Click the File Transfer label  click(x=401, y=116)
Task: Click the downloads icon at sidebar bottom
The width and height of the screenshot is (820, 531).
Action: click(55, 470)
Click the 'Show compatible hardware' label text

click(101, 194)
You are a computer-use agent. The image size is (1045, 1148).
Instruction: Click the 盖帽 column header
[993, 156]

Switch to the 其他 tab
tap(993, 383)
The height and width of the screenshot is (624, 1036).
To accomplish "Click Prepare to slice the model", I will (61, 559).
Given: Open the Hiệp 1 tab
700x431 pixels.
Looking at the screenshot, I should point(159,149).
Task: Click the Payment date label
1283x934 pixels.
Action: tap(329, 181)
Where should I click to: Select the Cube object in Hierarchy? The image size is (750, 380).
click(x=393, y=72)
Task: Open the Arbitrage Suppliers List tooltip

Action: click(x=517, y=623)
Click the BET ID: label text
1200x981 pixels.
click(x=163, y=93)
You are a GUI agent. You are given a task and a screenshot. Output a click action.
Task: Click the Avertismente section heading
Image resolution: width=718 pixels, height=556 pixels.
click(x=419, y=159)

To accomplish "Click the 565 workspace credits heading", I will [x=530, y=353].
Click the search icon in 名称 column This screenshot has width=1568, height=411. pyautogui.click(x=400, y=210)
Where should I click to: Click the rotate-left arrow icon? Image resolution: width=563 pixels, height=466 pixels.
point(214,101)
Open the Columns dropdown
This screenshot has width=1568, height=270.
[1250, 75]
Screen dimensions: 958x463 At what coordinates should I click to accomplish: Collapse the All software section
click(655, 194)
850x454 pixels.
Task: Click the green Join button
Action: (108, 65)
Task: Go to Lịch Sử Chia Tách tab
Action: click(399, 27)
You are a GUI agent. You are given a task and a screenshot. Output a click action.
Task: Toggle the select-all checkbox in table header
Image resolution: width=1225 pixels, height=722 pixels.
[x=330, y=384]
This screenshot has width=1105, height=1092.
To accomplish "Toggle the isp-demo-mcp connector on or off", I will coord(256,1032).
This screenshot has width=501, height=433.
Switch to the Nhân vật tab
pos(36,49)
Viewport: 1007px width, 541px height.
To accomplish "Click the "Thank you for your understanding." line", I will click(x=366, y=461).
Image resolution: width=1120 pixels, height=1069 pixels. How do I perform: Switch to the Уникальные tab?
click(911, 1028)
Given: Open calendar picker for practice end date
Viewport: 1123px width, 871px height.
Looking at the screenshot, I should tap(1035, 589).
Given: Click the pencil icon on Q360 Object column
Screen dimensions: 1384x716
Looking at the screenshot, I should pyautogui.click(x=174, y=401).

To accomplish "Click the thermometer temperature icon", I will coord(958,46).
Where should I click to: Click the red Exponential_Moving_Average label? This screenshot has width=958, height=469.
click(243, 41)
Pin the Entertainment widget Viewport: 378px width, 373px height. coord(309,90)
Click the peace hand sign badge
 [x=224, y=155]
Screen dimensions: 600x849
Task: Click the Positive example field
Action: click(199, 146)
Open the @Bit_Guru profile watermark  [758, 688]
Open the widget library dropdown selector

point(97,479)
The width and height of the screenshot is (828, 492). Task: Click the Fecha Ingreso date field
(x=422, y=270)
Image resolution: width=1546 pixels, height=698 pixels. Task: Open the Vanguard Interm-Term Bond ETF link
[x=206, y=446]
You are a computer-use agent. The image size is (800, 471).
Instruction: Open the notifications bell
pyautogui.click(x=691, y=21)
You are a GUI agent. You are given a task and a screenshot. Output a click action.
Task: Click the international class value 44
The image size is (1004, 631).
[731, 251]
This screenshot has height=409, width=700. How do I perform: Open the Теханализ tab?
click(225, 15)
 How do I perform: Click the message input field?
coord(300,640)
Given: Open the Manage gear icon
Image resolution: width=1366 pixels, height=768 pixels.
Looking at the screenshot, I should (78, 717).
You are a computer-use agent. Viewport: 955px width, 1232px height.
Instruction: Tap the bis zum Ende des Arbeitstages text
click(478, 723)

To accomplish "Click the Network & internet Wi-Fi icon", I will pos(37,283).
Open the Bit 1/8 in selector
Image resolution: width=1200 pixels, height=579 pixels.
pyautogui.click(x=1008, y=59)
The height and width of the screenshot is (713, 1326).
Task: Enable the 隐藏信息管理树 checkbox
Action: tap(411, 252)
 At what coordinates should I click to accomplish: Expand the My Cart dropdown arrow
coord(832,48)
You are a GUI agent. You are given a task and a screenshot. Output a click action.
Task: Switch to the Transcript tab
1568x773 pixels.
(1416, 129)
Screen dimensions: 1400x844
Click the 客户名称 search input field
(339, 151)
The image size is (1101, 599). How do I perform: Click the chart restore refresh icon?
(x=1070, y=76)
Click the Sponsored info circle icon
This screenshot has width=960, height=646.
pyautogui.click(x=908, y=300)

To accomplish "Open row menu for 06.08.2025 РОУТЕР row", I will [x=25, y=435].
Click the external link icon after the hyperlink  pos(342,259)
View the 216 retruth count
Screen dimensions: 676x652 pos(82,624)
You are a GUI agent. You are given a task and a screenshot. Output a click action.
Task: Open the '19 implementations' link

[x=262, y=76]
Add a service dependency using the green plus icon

◇ ◇ ◇ ◇ ◇

(EXERCISE REQUIREMENTS): Whole listing, every line: reproduce it exactly.

(SOLUTION BELOW):
Click the File Transfer label  click(x=401, y=116)
Task: Click the downloads icon at sidebar bottom
The width and height of the screenshot is (820, 531).
Action: click(55, 470)
Click the 'Show compatible hardware' label text

click(101, 194)
You are a computer-use agent. The image size is (1045, 1148).
Instruction: Click the 盖帽 column header
[993, 156]

Switch to the 其他 tab
tap(993, 383)
The height and width of the screenshot is (624, 1036).
To accomplish "Click Prepare to slice the model", I will (61, 559).
Given: Open the Hiệp 1 tab
700x431 pixels.
Looking at the screenshot, I should point(159,149).
Task: Click the Payment date label
1283x934 pixels.
Action: tap(329, 181)
Where should I click to: Select the Cube object in Hierarchy? The image size is (750, 380).
click(x=393, y=72)
Task: Open the Arbitrage Suppliers List tooltip

Action: click(x=517, y=623)
Click the BET ID: label text
1200x981 pixels.
click(x=163, y=93)
You are a GUI agent. You are given a task and a screenshot. Output a click action.
Task: Click the Avertismente section heading
Image resolution: width=718 pixels, height=556 pixels.
click(x=419, y=159)

To accomplish "Click the 565 workspace credits heading", I will [x=530, y=353].
Click the search icon in 名称 column This screenshot has width=1568, height=411. pyautogui.click(x=400, y=210)
Where should I click to: Click the rotate-left arrow icon? Image resolution: width=563 pixels, height=466 pixels.
point(214,101)
Open the Columns dropdown
This screenshot has width=1568, height=270.
[1250, 75]
Screen dimensions: 958x463 At what coordinates should I click to accomplish: Collapse the All software section
click(655, 194)
850x454 pixels.
Task: Click the green Join button
Action: (108, 65)
Task: Go to Lịch Sử Chia Tách tab
Action: click(399, 27)
You are a GUI agent. You are given a task and a screenshot. Output a click action.
Task: Toggle the select-all checkbox in table header
Image resolution: width=1225 pixels, height=722 pixels.
[x=330, y=384]
This screenshot has width=1105, height=1092.
To accomplish "Toggle the isp-demo-mcp connector on or off", I will coord(256,1032).
This screenshot has width=501, height=433.
Switch to the Nhân vật tab
pos(36,49)
Viewport: 1007px width, 541px height.
To accomplish "Click the "Thank you for your understanding." line", I will click(x=366, y=461).
Image resolution: width=1120 pixels, height=1069 pixels. How do I perform: Switch to the Уникальные tab?
click(911, 1028)
Given: Open calendar picker for practice end date
Viewport: 1123px width, 871px height.
Looking at the screenshot, I should tap(1035, 589).
Given: Click the pencil icon on Q360 Object column
Screen dimensions: 1384x716
Looking at the screenshot, I should pyautogui.click(x=174, y=401).

To accomplish "Click the thermometer temperature icon", I will coord(958,46).
Where should I click to: Click the red Exponential_Moving_Average label? This screenshot has width=958, height=469.
click(243, 41)
Pin the Entertainment widget Viewport: 378px width, 373px height. coord(309,90)
Click the peace hand sign badge
 [x=224, y=155]
Screen dimensions: 600x849
Task: Click the Positive example field
Action: click(199, 146)
Open the @Bit_Guru profile watermark  [758, 688]
Open the widget library dropdown selector

point(97,479)
The width and height of the screenshot is (828, 492). Task: Click the Fecha Ingreso date field
(x=422, y=270)
Image resolution: width=1546 pixels, height=698 pixels. Task: Open the Vanguard Interm-Term Bond ETF link
[x=206, y=446]
You are a computer-use agent. The image size is (800, 471).
Instruction: Open the notifications bell
pyautogui.click(x=691, y=21)
You are a GUI agent. You are given a task and a screenshot. Output a click action.
Task: Click the international class value 44
The image size is (1004, 631).
[731, 251]
This screenshot has height=409, width=700. How do I perform: Open the Теханализ tab?
click(225, 15)
 How do I perform: Click the message input field?
coord(300,640)
Given: Open the Manage gear icon
Image resolution: width=1366 pixels, height=768 pixels.
Looking at the screenshot, I should (78, 717).
You are a computer-use agent. Viewport: 955px width, 1232px height.
Instruction: Tap the bis zum Ende des Arbeitstages text
click(478, 723)

To accomplish "Click the Network & internet Wi-Fi icon", I will pos(37,283).
Open the Bit 1/8 in selector
Image resolution: width=1200 pixels, height=579 pixels.
pyautogui.click(x=1008, y=59)
The height and width of the screenshot is (713, 1326).
Task: Enable the 隐藏信息管理树 checkbox
Action: tap(411, 252)
 At what coordinates should I click to accomplish: Expand the My Cart dropdown arrow
coord(832,48)
You are a GUI agent. You are given a task and a screenshot. Output a click action.
Task: Switch to the Transcript tab
1568x773 pixels.
(1416, 129)
Screen dimensions: 1400x844
Click the 客户名称 search input field
(339, 151)
The image size is (1101, 599). How do I perform: Click the chart restore refresh icon?
(x=1070, y=76)
Click the Sponsored info circle icon
This screenshot has width=960, height=646.
pyautogui.click(x=908, y=300)

To accomplish "Open row menu for 06.08.2025 РОУТЕР row", I will [x=25, y=435].
Click the external link icon after the hyperlink  pos(342,259)
View the 216 retruth count
Screen dimensions: 676x652 pos(82,624)
You are a GUI agent. You are given a task and a screenshot. Output a click action.
Task: Open the '19 implementations' link

[x=262, y=76]
Add a service dependency using the green plus icon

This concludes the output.